The Blücher was sunk in Oslo Fjord at the Dröbak Narrows when she was attacked by the fortress of Oskarborg and later by torpedos.


----------



## Bf109_g (Sep 13, 2007)

Hello there and welcome to the forum


----------



## Wurger (Sep 13, 2007)

Hallo and welcome there.


----------



## DOUGRD (Sep 13, 2007)

Hi Luftjeger, Welcome to THE forum. Best place to hang out on the web.


----------



## Wayne Little (Sep 14, 2007)

Hello and welcome to the forum.


----------



## Luftjeger (Sep 14, 2007)

DerAdlerIstGelandet said:


> You mean the Tirpitz right? Bismarcks sister ship was the Tirpitz.
> 
> The Blücher was sunk in Oslo Fjord at the Dröbak Narrows when she was attacked by the fortress of Oskarborg and later by torpedos.

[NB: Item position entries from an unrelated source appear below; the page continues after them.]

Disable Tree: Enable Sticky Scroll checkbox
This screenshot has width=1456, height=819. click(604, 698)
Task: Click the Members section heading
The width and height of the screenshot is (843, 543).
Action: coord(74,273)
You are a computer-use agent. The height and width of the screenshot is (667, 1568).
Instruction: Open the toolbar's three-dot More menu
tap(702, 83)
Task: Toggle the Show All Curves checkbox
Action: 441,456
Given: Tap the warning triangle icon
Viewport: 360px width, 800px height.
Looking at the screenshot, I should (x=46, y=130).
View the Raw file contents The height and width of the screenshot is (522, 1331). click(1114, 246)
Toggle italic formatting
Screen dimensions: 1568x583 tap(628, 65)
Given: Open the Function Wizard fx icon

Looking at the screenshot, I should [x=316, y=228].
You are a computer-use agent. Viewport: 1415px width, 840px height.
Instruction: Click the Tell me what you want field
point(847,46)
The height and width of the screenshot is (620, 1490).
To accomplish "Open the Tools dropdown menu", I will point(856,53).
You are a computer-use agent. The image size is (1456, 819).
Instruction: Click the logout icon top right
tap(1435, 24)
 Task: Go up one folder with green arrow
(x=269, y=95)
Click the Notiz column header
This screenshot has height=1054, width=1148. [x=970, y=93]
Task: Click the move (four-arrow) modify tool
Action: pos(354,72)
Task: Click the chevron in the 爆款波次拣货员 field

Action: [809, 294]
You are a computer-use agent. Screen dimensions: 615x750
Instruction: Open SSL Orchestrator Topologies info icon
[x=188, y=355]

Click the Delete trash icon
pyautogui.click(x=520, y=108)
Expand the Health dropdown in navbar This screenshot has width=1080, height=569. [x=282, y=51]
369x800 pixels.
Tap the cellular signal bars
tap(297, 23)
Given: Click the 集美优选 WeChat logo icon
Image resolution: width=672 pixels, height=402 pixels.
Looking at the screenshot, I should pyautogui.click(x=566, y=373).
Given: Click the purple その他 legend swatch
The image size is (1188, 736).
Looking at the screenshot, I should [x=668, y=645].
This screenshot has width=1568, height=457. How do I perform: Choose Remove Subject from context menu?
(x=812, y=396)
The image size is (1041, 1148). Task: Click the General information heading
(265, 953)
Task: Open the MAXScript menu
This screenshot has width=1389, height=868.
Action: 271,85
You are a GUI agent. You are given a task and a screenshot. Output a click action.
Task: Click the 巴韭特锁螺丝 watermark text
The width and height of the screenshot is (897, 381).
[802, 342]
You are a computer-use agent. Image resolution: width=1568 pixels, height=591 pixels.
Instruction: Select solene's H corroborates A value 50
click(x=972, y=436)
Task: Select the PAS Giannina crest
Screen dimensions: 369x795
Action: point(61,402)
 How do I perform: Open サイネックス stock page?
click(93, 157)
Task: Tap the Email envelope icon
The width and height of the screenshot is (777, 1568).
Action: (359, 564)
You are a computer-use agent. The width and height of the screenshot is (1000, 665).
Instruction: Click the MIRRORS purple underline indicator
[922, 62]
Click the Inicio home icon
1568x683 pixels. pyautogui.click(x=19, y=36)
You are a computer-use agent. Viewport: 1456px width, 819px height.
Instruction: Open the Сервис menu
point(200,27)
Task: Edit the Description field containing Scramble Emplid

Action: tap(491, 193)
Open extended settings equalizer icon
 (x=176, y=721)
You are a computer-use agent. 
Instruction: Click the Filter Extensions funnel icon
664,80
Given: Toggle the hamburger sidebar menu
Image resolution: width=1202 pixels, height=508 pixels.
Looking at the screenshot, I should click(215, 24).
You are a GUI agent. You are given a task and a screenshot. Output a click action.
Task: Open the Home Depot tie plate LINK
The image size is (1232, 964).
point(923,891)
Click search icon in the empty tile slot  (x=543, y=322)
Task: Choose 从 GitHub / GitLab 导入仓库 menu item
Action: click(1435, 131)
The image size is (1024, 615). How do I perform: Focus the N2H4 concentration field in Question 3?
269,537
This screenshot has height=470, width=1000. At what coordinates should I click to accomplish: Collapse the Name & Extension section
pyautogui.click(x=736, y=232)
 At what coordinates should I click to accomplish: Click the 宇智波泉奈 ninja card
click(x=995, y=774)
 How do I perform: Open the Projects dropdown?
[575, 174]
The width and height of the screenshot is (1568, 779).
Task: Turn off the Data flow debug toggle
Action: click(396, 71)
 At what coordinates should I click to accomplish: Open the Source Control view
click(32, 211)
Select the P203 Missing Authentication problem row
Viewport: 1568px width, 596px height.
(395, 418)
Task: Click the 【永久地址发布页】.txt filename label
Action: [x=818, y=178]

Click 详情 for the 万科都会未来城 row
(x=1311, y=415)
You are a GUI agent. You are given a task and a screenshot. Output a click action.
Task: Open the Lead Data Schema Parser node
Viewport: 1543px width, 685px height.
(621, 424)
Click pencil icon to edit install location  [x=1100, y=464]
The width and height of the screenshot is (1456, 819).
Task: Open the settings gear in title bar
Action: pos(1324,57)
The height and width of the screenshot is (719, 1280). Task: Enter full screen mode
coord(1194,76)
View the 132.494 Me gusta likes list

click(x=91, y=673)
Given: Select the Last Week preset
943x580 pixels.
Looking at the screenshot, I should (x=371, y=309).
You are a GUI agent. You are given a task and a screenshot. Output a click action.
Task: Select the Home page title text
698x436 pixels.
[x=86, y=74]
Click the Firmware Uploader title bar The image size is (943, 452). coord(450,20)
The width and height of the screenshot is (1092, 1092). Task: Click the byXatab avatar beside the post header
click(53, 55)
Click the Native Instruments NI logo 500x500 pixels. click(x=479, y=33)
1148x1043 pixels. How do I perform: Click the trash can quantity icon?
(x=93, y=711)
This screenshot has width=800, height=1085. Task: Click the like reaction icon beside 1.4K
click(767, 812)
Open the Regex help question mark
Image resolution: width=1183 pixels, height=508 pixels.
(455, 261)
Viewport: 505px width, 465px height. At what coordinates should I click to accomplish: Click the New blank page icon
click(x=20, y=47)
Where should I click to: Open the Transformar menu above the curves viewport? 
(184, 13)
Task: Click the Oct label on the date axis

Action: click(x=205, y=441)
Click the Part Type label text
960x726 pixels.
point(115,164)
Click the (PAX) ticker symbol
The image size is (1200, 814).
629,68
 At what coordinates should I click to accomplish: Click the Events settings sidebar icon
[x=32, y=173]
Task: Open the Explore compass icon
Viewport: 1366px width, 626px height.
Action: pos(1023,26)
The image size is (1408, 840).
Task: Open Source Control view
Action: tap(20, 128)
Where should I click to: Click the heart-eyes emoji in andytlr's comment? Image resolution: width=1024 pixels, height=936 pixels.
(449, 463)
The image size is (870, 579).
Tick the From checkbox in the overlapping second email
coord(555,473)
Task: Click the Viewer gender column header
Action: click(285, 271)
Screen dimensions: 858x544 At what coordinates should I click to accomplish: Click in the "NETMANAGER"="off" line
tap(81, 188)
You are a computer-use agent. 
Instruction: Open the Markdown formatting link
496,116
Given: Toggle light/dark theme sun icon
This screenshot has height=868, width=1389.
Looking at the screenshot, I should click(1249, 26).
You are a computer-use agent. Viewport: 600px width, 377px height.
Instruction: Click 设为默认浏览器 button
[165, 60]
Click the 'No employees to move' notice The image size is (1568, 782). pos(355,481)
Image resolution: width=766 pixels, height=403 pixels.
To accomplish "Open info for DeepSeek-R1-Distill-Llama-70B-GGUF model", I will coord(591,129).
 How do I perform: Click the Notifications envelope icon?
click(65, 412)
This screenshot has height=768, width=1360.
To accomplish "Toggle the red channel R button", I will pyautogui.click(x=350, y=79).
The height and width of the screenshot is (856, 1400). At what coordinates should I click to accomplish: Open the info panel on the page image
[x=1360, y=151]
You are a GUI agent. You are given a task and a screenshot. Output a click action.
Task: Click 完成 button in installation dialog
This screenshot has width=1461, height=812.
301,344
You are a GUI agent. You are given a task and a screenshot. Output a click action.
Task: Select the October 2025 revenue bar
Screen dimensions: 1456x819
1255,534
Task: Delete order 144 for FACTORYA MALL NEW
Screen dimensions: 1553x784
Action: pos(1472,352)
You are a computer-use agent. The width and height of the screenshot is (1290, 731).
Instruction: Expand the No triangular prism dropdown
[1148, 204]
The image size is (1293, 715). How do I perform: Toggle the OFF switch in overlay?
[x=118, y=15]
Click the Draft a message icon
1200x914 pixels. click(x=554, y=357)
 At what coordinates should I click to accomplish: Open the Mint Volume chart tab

Yes! Tirpitz was it, mixed up the name. There was just a huge book issued on the history of Tirpitz, made in conjunction with norwegian and german historians. Very good reading material DerAdler.

Thanks for the warm welcome guys.


----------



## DerAdlerIstGelandet (Sep 14, 2007)

No problem.

They have parts of the Tirpitz here at a museum near my house.


----------



## v2 (Sep 14, 2007)

Welcome!


----------



## mkloby (Sep 14, 2007)

Welcome from Pensacola, Florida.


----------



## Lucky13 (Sep 23, 2007)

Welcome neighbour.....from a Swede living in Glasgow.... Narvik is my favorite place in Norway.


----------



## grob (Sep 25, 2007)

Hi and welcome


----------



## Emac44 (Sep 28, 2007)

G'day Luft and welcome to the site from another Aussie


----------